## Task objective
Only the lines from the one that contains "You are a GUI" through the last line of the data below should be duplicated, exactly and without pictures.

Collected data:
※ ※ ※

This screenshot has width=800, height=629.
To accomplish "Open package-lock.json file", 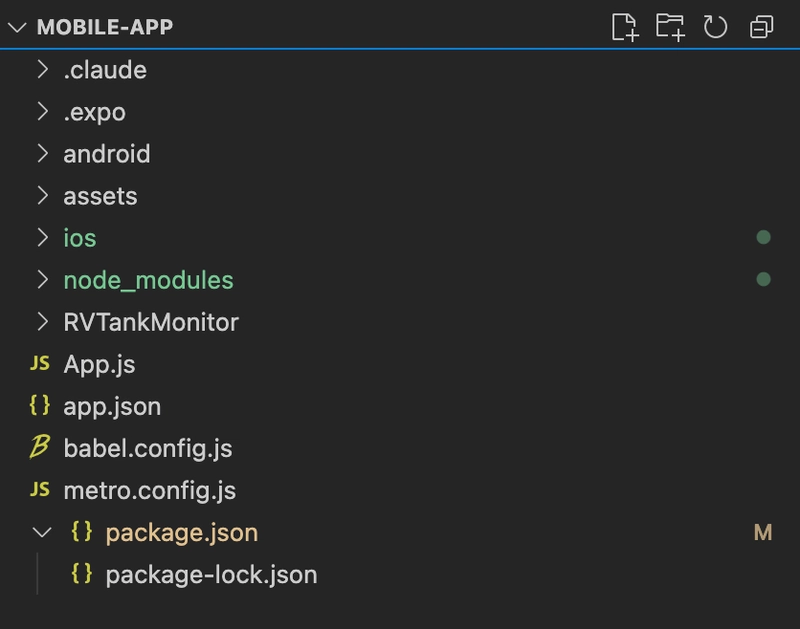I will pos(210,575).
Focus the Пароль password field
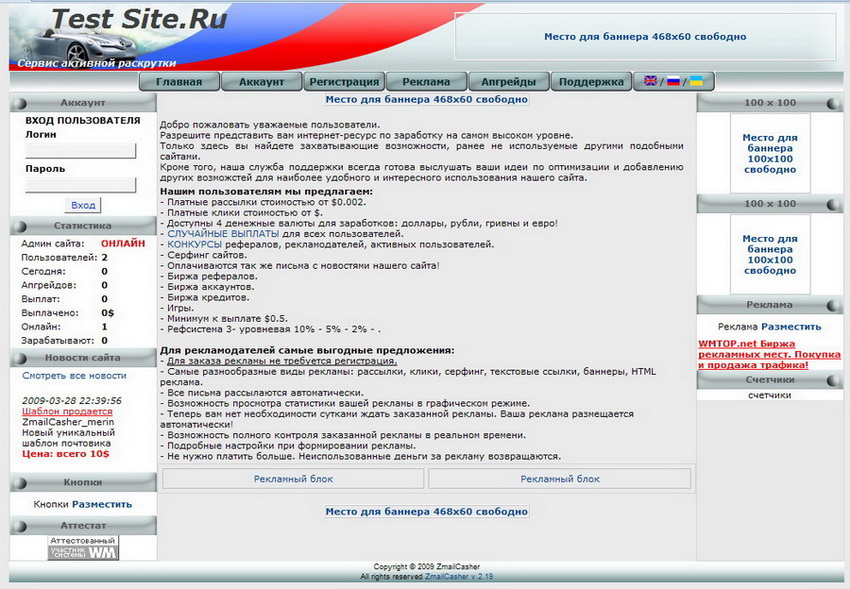Viewport: 850px width, 589px height. (x=80, y=185)
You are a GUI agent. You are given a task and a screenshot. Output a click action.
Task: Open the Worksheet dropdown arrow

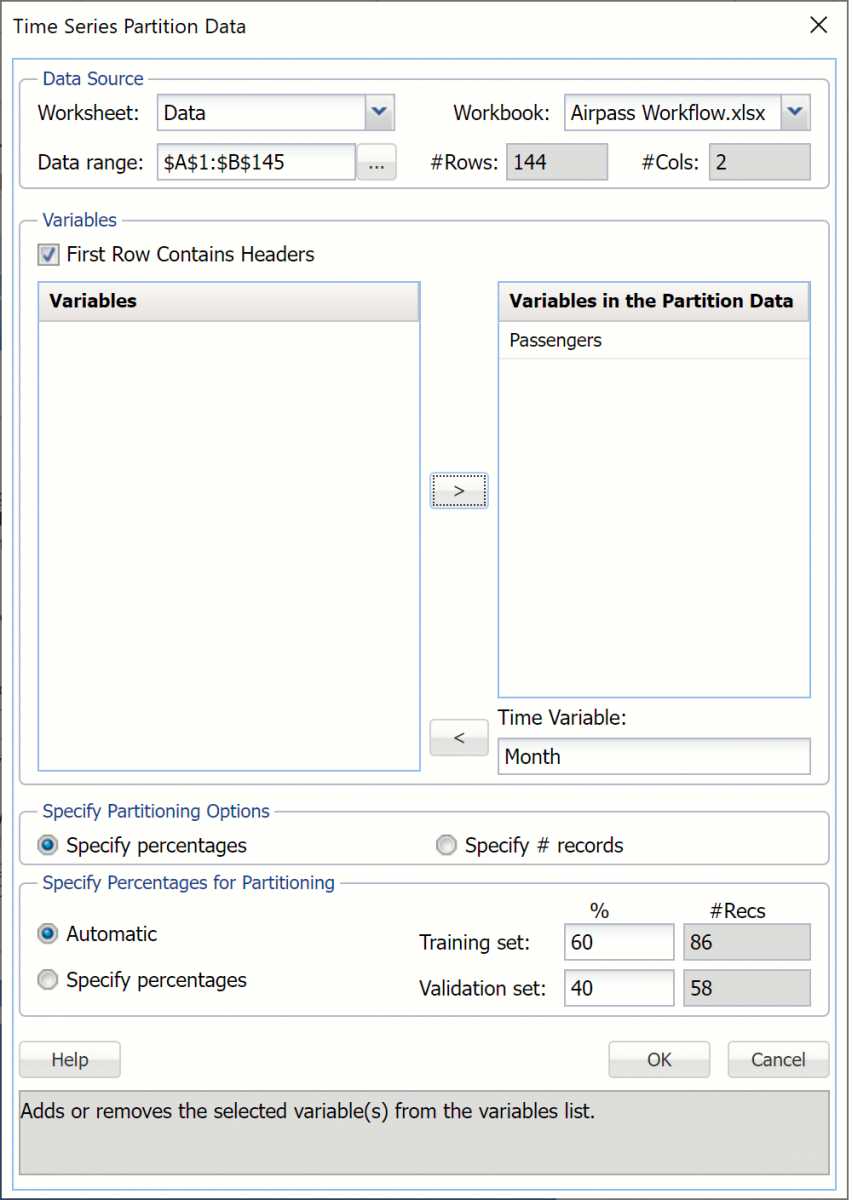380,113
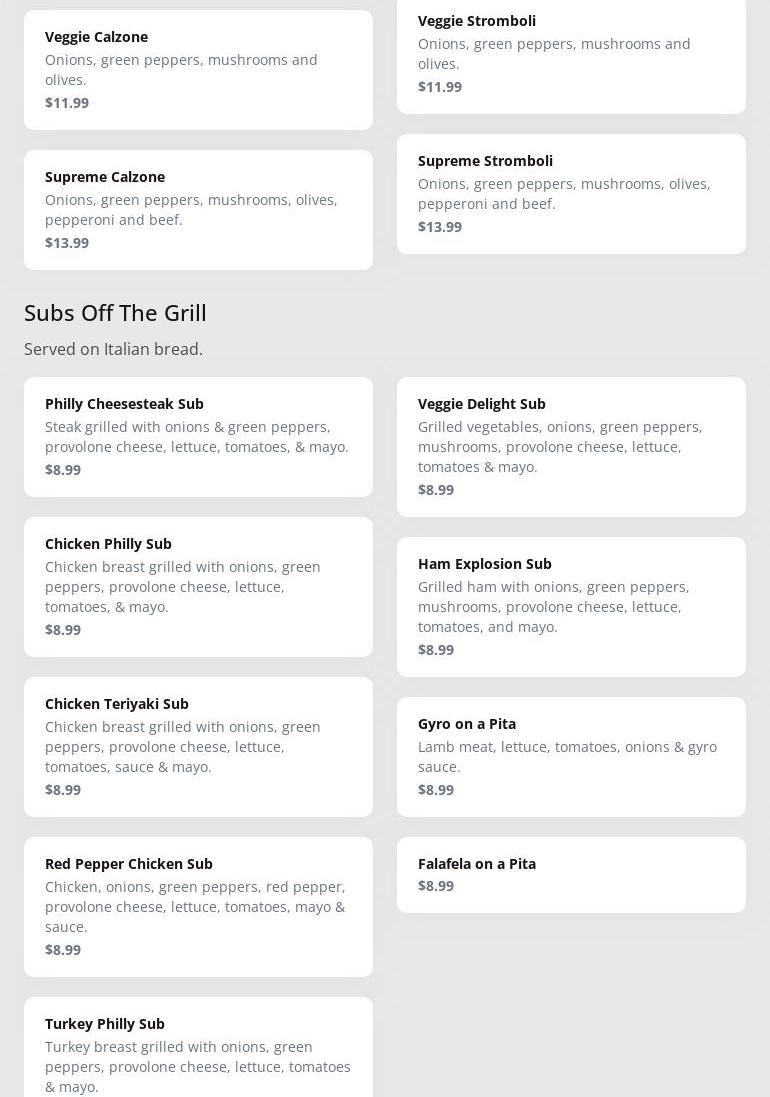Click the $11.99 price under Veggie Stromboli
This screenshot has height=1097, width=770.
(440, 87)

※ ※ ※

## Result of the task
You are a GUI agent. You are given a task and a screenshot. Output a click action.
Task: Open the Worksheet dropdown arrow

380,113
Click the $11.99 price under Veggie Stromboli
This screenshot has height=1097, width=770.
(440, 87)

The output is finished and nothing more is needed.